In fact there's not one but two important rocks to be found at Badger Corner. We’ve got the oldest rock types on the island - the 430-410 million year old Mathinna Beds - and we’ve also got some dolerite dyke intrusions.

Mathinna beds

The Mathinna Beds predate the granite found across the Furneaux Group. They are ancient and they go all the way through to Tasmania.

There’s two parts to the Methinna Beds - there’s an upper part and a lower part. On Flinders Island we only see the upper part. The older Ordovician parts are in Tasmania.

The Mathinna Beds were deposited, then quickly buried, folded, crunched, squished whereafter the granites intruded.

They are now very different rocks as originally the Mathinna Beds were laid down as sediments - mudstones and sandstones and then they’ve been changed.

When you travel down to the Badger Corner boat ramp you're looking at the Mathinna Beds. Some of the beds are half a metre to a metre wide. There’s different rock types.

Mathinna Beds

The big thick ones are sandstones and between them you’ve got the shales. These are what are known as turbidites.

A turbidite is a deposit that is formed in deep water - maybe a thousand metres deep - right off the edge of the continental shelf.

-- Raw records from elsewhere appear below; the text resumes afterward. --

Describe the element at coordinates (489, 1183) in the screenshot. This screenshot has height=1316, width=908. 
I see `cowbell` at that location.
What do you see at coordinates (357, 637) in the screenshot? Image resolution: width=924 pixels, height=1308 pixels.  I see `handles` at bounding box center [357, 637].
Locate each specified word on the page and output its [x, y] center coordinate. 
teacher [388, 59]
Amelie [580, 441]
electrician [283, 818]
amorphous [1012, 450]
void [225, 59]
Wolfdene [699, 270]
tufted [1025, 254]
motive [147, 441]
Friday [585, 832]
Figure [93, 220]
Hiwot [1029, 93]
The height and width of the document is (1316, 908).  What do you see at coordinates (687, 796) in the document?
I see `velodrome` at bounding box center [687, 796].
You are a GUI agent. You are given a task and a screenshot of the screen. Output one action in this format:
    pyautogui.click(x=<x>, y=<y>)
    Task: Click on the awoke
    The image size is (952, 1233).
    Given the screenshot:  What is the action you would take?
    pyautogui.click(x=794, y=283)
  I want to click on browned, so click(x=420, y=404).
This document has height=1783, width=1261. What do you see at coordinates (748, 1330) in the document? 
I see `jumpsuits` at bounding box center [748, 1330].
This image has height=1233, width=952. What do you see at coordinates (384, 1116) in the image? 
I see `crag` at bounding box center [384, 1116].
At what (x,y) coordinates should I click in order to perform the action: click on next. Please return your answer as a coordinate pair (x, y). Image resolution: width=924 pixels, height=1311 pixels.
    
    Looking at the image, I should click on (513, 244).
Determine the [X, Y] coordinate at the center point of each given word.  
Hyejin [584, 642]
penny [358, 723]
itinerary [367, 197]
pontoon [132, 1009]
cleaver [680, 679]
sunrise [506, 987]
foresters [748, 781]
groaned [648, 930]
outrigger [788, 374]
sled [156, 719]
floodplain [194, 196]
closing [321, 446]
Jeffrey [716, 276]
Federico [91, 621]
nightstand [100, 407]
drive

Typically you had big rivers carrying lots of sediment out to the edge of the continental shelf where it’s temporarily deposited.

Mathinna Beds

Then there might have been a submarine earthquake that’s generated a landslide so that the sediments redeposited from the shallow water down the continental shelf to where the ocean floor flattens out at depth.

There they were then tilted some time between 410 and 400 million years ago as there was a collision between tectonic plates in this general area and they were folded.

Mathinna Beds

Within the Mathinna Beds, there’s lots of quartz veining and dykes coming though. Some of the structures of the dykes go straight out to the islands.

Dolerite dykes are a medium grained igneous rock. Being very dark in colour suggests it’s a maffic igneous rock. This means it’s a rock that comes from the mantle rather than rocks that are produced from the crust.

Mathinna Beds

It may even be derived from the upper mantle - they vary in composition.

We know the dyke intrudes the granites which are 400-380 million years old.

So we know it’s younger than that but how much younger we don’t really know. It could be anywhere between 380 and 65 million years old. It would be possible to try and date them but so far this hasn't been done.